C’è tutto e di più, su banditi, briganti e
fuoriusciti dell’Italia post-unitaria nel libro “Ascoltate, signore e signori”
pubblicato da Capone, un autentico gioiellino della letteratura
post-risorgimentale affidato dall’editore alle sapienti cure di Raffaele Nigro.
Lo scrittore lucano, Premio Campiello con “I fuochi
del Basento”, conquistato nel 1987 (anno di svolta nella produzione di Nigro),
si è molto divertito, lo si percepisce, nel realizzare questo lavoro
finalizzato a raccontare sì le gesta dei briganti ma, per una volta, non dalla
parte degli storici o in presa diretta (un’autobiografia, come quella di
Carmine Crocco) bensì dalla parte del popolo e, più precisamente, dei
cantastorie o cantacronache, i giornalisti dell’epoca che al popolo sapevano
parlare.
============
• [CONSEGNA] Secondo il brano sul libro "Ascoltate, signore e signori", su quali figure dell'Italia post-unitaria il volume contiene "tutto e di più"? Elencale tutte.

• [DATI REGISTRATI]
============
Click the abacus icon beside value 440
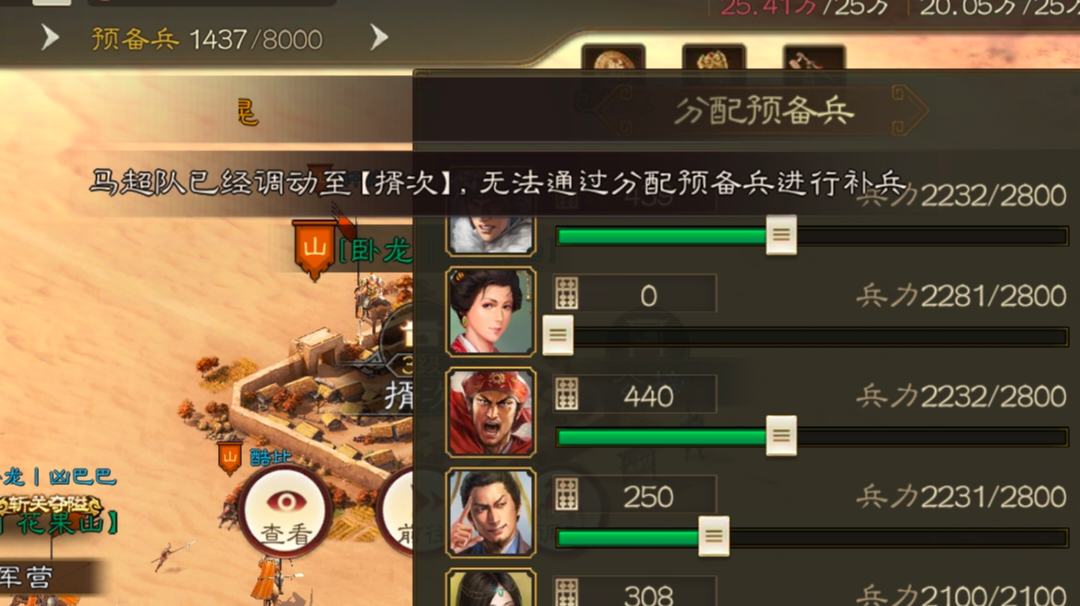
============
• [RISPOSTA] Banditi, briganti e fuoriusciti.